— What to work on —
Copy the items from the beginning through the line containing "tap(403, 227)", swapping "Screen dimensions" for "Screen size" and leaving everything else unchanged. Return only those lines.

— Material —

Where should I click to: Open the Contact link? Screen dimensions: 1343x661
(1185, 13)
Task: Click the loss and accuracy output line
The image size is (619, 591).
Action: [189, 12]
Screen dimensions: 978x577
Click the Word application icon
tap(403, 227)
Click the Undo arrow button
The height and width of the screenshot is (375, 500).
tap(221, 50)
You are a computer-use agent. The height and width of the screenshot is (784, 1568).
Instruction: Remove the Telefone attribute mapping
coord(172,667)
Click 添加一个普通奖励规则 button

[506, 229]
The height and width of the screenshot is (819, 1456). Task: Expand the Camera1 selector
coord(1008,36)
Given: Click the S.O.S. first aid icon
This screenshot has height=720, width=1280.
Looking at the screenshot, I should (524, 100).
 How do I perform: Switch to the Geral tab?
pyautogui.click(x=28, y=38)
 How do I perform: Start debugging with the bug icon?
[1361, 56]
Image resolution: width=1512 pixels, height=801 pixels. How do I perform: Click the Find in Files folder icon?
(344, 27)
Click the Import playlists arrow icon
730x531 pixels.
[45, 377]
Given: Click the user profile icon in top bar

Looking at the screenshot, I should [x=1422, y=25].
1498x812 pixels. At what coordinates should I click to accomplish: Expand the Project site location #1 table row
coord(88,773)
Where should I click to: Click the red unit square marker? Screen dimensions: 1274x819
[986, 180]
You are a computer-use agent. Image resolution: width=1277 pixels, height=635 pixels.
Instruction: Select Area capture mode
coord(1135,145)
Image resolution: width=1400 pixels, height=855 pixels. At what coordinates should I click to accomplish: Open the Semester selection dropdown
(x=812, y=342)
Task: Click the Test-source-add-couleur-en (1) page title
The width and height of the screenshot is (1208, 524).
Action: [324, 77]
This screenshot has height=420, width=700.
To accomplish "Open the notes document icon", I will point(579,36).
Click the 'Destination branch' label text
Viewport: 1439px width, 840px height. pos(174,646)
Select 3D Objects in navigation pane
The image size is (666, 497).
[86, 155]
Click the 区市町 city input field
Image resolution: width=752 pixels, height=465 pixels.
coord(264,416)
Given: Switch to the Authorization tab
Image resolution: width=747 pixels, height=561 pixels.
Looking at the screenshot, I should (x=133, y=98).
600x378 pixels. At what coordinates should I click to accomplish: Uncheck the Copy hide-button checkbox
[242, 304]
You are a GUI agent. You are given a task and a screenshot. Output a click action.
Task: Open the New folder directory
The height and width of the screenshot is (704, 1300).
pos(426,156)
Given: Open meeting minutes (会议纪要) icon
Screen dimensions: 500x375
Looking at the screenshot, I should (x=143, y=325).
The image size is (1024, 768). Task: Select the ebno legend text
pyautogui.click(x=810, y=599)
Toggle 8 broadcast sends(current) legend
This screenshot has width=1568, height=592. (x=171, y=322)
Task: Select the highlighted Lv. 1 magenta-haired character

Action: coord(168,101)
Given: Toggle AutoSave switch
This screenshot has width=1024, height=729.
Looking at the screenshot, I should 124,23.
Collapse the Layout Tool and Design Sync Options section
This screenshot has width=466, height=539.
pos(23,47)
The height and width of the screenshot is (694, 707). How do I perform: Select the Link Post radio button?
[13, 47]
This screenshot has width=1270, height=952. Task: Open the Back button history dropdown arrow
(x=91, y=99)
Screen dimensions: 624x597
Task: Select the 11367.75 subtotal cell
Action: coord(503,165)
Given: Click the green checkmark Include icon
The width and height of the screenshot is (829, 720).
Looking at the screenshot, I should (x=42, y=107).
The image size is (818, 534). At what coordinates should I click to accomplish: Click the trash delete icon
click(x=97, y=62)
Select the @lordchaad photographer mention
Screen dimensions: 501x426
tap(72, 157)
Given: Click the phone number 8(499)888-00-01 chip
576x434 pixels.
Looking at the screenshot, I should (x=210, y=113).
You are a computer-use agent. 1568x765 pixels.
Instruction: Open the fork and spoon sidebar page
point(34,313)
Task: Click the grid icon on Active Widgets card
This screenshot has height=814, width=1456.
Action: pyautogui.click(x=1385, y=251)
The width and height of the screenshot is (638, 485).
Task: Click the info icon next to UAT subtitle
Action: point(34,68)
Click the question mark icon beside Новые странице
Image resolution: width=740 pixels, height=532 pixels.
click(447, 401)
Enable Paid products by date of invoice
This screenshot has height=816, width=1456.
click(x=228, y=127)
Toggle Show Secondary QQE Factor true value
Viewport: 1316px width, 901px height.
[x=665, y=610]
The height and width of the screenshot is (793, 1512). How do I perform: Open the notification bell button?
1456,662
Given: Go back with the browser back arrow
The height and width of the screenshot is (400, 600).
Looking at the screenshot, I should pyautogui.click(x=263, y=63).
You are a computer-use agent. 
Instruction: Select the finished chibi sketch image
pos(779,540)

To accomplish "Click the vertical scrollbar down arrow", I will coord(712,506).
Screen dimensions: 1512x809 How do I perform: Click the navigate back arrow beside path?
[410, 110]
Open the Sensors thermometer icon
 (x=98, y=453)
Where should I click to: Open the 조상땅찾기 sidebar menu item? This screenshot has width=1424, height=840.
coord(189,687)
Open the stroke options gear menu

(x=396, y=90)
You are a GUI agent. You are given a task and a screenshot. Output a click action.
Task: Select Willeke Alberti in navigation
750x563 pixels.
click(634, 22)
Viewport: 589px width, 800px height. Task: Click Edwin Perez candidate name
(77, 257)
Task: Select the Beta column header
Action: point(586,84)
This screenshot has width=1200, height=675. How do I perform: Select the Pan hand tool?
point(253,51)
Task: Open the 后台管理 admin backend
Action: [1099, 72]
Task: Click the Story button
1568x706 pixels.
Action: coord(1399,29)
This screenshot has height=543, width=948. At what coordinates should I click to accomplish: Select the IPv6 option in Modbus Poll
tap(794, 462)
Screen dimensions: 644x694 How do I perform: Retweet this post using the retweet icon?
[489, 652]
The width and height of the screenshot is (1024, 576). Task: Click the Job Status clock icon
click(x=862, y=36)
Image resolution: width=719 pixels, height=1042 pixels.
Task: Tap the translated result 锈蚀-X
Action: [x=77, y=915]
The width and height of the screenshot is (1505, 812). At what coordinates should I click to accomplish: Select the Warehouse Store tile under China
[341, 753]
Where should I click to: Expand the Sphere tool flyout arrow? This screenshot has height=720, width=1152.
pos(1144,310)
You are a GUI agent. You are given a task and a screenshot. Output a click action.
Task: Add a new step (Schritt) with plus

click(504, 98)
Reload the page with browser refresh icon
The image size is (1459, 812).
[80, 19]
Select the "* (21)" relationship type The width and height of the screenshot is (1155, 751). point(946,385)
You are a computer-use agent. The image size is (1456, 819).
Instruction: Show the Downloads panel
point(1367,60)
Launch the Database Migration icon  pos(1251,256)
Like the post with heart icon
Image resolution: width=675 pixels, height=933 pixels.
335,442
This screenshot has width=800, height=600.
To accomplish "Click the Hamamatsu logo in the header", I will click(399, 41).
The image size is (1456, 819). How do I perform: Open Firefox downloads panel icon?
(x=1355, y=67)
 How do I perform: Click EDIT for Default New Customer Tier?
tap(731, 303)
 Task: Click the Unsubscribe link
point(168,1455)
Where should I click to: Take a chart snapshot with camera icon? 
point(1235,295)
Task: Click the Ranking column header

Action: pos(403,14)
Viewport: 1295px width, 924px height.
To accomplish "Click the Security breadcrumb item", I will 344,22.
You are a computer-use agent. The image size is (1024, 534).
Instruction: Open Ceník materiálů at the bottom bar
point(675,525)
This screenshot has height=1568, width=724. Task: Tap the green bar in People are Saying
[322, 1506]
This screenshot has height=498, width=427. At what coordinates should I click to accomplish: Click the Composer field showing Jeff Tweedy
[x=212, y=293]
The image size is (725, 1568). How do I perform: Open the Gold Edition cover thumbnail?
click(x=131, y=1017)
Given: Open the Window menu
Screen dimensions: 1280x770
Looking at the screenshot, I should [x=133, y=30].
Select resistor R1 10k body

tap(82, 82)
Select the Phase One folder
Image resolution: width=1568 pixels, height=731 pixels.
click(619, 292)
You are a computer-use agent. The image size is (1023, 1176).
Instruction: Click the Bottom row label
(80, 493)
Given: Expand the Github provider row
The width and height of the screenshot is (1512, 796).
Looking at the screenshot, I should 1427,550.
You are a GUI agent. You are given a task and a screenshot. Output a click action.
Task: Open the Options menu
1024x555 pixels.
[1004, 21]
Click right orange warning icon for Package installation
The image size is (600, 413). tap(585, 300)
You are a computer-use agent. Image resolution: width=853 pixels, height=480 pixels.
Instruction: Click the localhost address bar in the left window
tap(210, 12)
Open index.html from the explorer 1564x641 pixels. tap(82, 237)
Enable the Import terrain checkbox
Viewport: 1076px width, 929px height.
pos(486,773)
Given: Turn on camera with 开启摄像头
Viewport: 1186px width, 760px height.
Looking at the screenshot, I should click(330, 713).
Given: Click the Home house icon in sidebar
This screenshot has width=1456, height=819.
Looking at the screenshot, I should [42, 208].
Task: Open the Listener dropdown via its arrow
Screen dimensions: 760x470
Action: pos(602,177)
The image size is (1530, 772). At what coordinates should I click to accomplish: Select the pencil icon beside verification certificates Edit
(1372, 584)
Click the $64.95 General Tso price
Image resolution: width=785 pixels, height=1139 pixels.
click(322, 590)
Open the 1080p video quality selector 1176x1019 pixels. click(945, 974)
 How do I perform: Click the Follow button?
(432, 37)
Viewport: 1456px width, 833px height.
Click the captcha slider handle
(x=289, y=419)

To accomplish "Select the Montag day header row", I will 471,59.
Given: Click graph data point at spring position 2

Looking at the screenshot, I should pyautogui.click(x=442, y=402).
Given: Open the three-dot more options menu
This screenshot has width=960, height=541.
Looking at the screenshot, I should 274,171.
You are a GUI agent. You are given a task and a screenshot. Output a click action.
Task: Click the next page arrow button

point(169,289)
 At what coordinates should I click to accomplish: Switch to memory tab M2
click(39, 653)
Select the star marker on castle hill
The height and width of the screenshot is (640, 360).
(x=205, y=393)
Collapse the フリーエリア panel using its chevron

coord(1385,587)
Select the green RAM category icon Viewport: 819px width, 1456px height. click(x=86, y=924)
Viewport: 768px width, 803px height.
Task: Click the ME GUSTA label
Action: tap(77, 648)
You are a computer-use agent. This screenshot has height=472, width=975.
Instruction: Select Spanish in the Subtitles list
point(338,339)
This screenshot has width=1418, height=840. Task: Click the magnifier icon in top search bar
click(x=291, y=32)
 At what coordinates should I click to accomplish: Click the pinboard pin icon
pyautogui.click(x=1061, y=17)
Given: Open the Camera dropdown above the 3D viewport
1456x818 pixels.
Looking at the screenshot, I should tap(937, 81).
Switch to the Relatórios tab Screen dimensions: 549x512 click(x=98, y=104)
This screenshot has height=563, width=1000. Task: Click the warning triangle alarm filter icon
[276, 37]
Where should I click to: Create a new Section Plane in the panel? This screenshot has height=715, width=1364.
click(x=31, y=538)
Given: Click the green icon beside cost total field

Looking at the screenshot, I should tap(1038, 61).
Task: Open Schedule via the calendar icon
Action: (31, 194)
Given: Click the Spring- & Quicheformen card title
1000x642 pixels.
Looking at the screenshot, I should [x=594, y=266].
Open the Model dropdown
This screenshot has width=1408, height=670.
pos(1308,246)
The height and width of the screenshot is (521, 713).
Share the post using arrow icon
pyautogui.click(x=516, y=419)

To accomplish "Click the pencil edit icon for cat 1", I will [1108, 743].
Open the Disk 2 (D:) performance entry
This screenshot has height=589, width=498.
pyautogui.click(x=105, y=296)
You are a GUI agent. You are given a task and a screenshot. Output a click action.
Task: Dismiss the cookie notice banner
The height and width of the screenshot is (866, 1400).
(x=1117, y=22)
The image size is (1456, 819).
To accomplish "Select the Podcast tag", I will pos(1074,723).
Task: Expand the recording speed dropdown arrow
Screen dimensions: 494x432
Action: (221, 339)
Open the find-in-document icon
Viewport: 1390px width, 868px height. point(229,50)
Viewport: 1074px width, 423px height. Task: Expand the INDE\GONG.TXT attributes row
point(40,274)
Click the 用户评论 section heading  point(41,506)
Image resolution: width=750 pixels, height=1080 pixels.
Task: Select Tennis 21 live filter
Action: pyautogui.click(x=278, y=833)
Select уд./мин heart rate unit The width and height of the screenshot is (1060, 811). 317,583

— Output —
Where should I click to: Open the Contact link? Screen size: 1343x661
(1185, 13)
Task: Click the loss and accuracy output line
The image size is (619, 591).
Action: [189, 12]
Screen size: 978x577
Click the Word application icon
tap(403, 227)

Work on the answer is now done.